Mekke Ziyaret Yerleri \ Müzdelife ve Meş'ar-i Haram
Müzdelife, Harem sınırları içinde Arafat ile Mina arasında kalan bir bölgenin adıdır. Haccın vaciplerinden Müzdelife vakfesi burada yapılır. Kur’ân-ı Kerim’de geçen Meş’ar-i Haram da buradadır. Hacılar, Arafat dönüşü gece Müzdelife’de akşam ve yatsı namazlarını birleştirerek kılarlar.
İnsanların toplandığı bir yer olması münasebetiyle buraya Müzdelife dendiği rivayet edilmektedir. Başka bir rivayete göre, Hz. Âdem ile Hz. Havva burada birleştikleri için buraya Müzdelife denilmektedir.
Müzdelife ziyareti sırasında kişi, Yüce Allah’ı hayatında ne derece andığının bir muhasebesini yapmalıdır. Çünkü Müzdelife’deki Meşar-i Haram, Kur’an’da, insanların Allah (c.c.)’ı çokça zikretmeleri emriyle birlikte geçmektedir. Allah Resûlü (s.a.s.), burada akşam ve yatsı namazını birleştirerek kıldırmış, sonra da Kuzah Dağının eteğinde istirahat buyurmuştur. Sabahleyin de burada vakfe yapmıştır.

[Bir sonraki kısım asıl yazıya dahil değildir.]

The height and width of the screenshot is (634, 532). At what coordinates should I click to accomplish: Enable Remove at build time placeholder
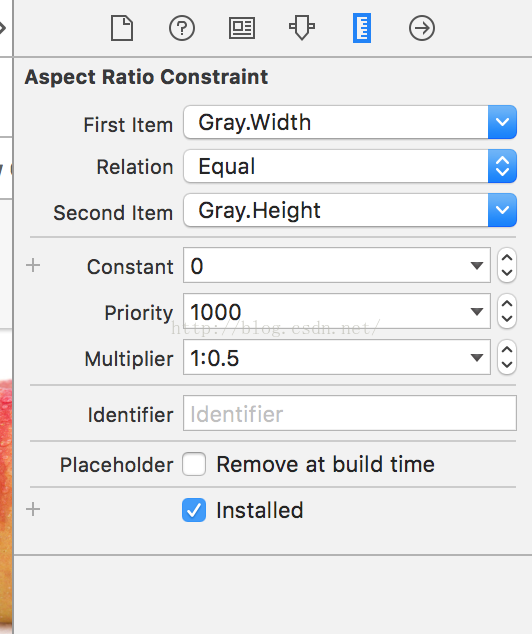(x=194, y=464)
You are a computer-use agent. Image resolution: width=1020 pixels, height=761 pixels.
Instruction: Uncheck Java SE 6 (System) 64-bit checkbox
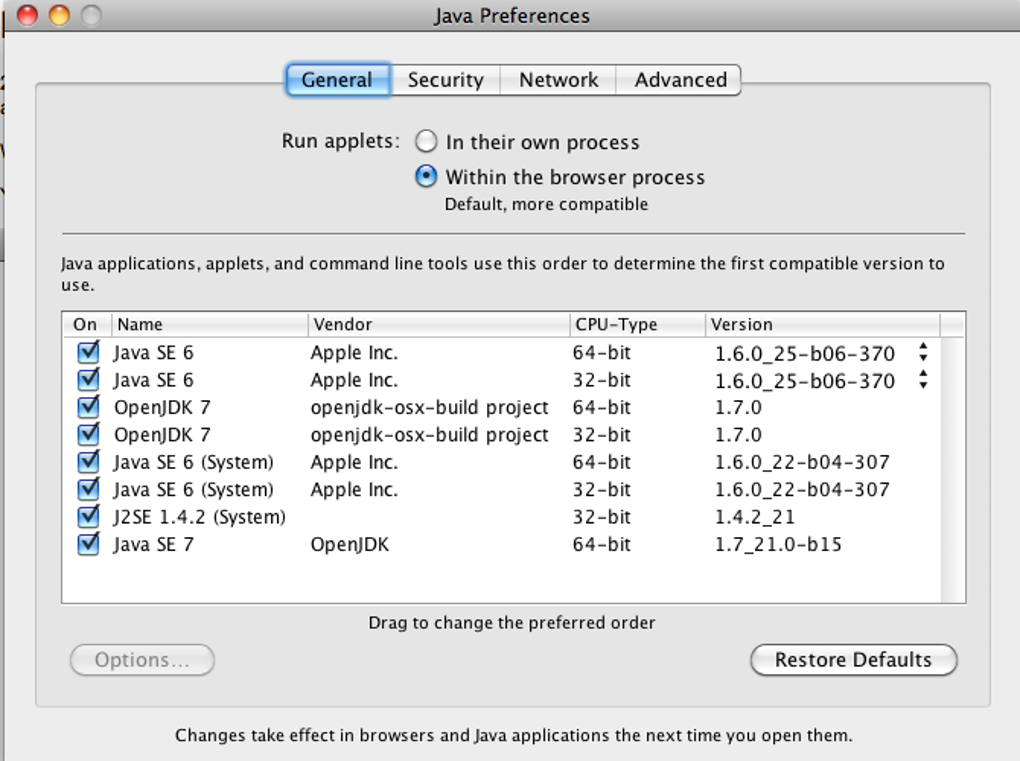pos(89,463)
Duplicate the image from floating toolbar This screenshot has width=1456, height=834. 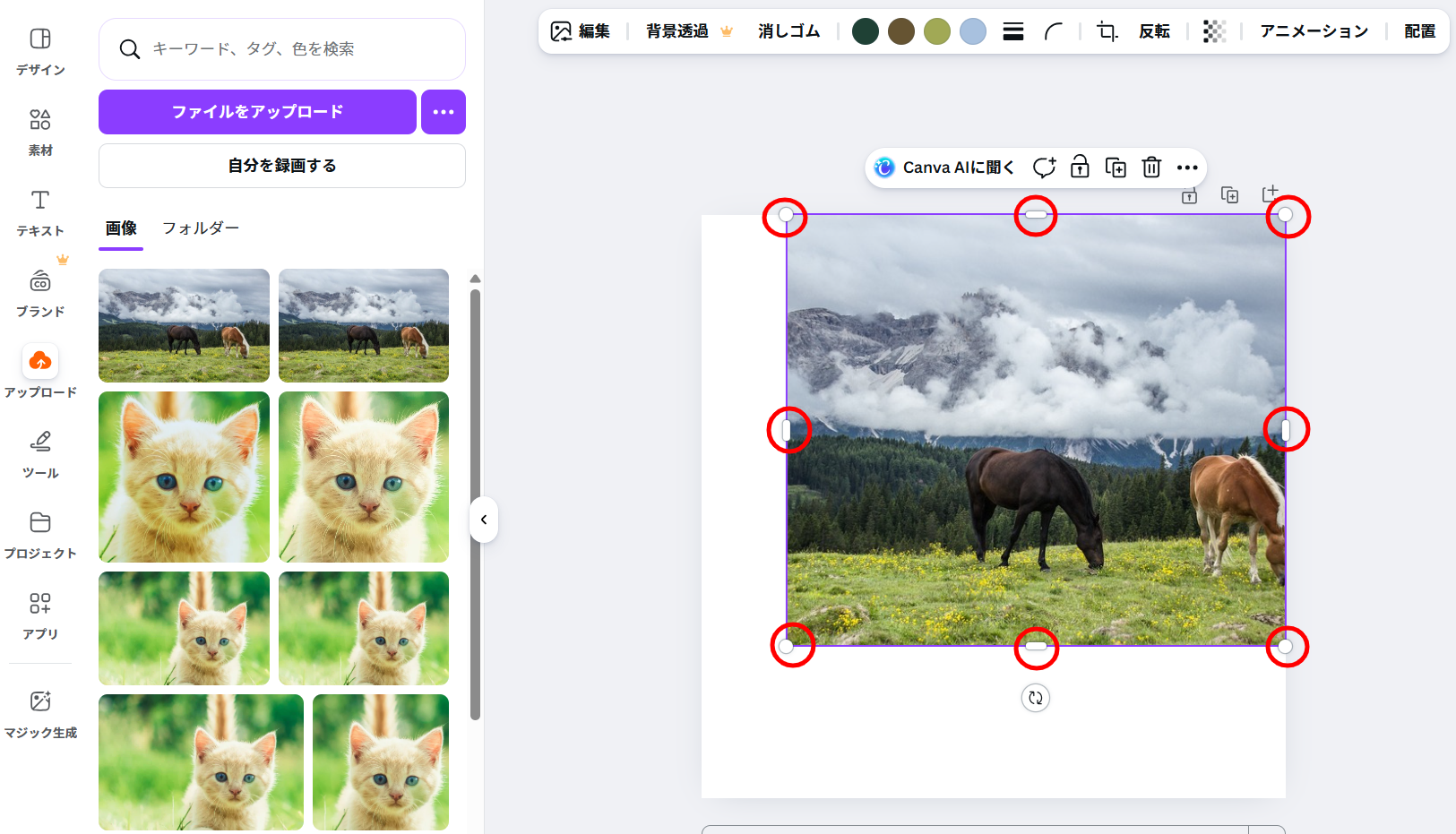[1116, 168]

Kuzah Dağı, bugün Meşar-i Haram mescidi olarak anılan mescidin yakınında yer almaktadır. Eskiden Müzdelife gecesi burada ateş yakılırmış.
Müslümanın övgüye lâyık en önemli niteliklerinden biri, her daim Allah’ı anması, ve O’nu unutmamasıdır. Yüce Allah, “Beni anın ki ben de sizi anayım...” (Bakara sûresi, 2/152) buyurmaktadır. Gerek genişlik ve rahatlık zamanlarında ve gerekse sıkıntılı ve zor zamanlarda Allah’ı anan kişi, her zaman Allah’ın yardımını yanında bulur. Müzdelife, bu nitelik karşısındaki konumumuzu değerlendirme yeridir. Bu bakımdan “…Arafat’tan ayrılıp (sel gibi Müzdelife’ye) akın ettiğinizde Meş’ar-i Haram’da Allah’ı zikredin. Onu, size gösterdiği gibi zikredin...” (Bakara sûresi, 2/198) ayetinde özellikle, Allah’ı, üzerinde anmamız zikredilen Müzdelife’yi ziyaret ederken O’nu anma ve unutmama konusundaki konumumuzu gözden geçirmeli, bu açıdan bir nefis muhasebesi yapmalıyız.